• _DESCRIPTION OF THE TASK_
Return every one of the entries below word for word, leaving out the pictures.

• _EXERCISE INPUTS_
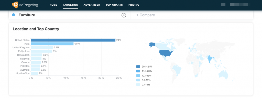Select the 20.1–24% legend swatch

pos(138,67)
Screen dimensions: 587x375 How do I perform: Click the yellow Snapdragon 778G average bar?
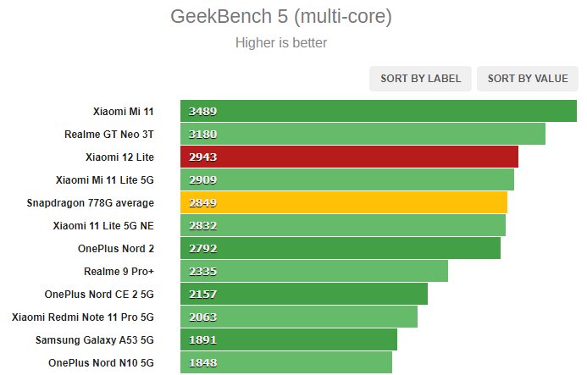(344, 202)
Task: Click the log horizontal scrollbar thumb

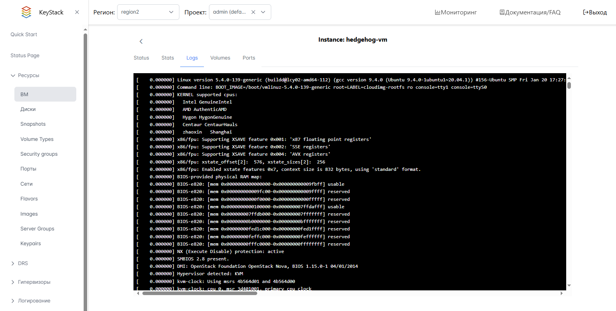Action: (200, 293)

• _RESULT FOR THIS EXERCISE_
Select the 20.1–24% legend swatch

pos(138,67)
Screen dimensions: 587x375 How do I perform: Click the yellow Snapdragon 778G average bar?
(344, 202)
Task: Click the log horizontal scrollbar thumb

Action: (200, 293)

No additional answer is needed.